• **Assigned task**
Transcribe, word for word, the line containing "oslo (325, 642)" and each line following it through the end of the listing below. Omit all other lines.

• **Entries supplied**
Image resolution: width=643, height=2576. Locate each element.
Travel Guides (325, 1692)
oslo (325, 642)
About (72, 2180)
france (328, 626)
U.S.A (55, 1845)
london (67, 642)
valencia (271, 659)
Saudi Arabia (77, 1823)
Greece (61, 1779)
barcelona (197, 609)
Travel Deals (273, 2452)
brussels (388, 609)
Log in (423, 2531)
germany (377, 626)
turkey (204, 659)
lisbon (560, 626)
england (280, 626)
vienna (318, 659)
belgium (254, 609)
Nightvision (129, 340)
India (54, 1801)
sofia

• **Output of the task**
oslo (325, 642)
About (72, 2180)
france (328, 626)
U.S.A (55, 1845)
london (67, 642)
valencia (271, 659)
Saudi Arabia (77, 1823)
Greece (61, 1779)
barcelona (197, 609)
Travel Deals (273, 2452)
brussels (388, 609)
Log in (423, 2531)
germany (377, 626)
turkey (204, 659)
lisbon (560, 626)
england (280, 626)
vienna (318, 659)
belgium (254, 609)
Nightvision (129, 340)
India (54, 1801)
sofia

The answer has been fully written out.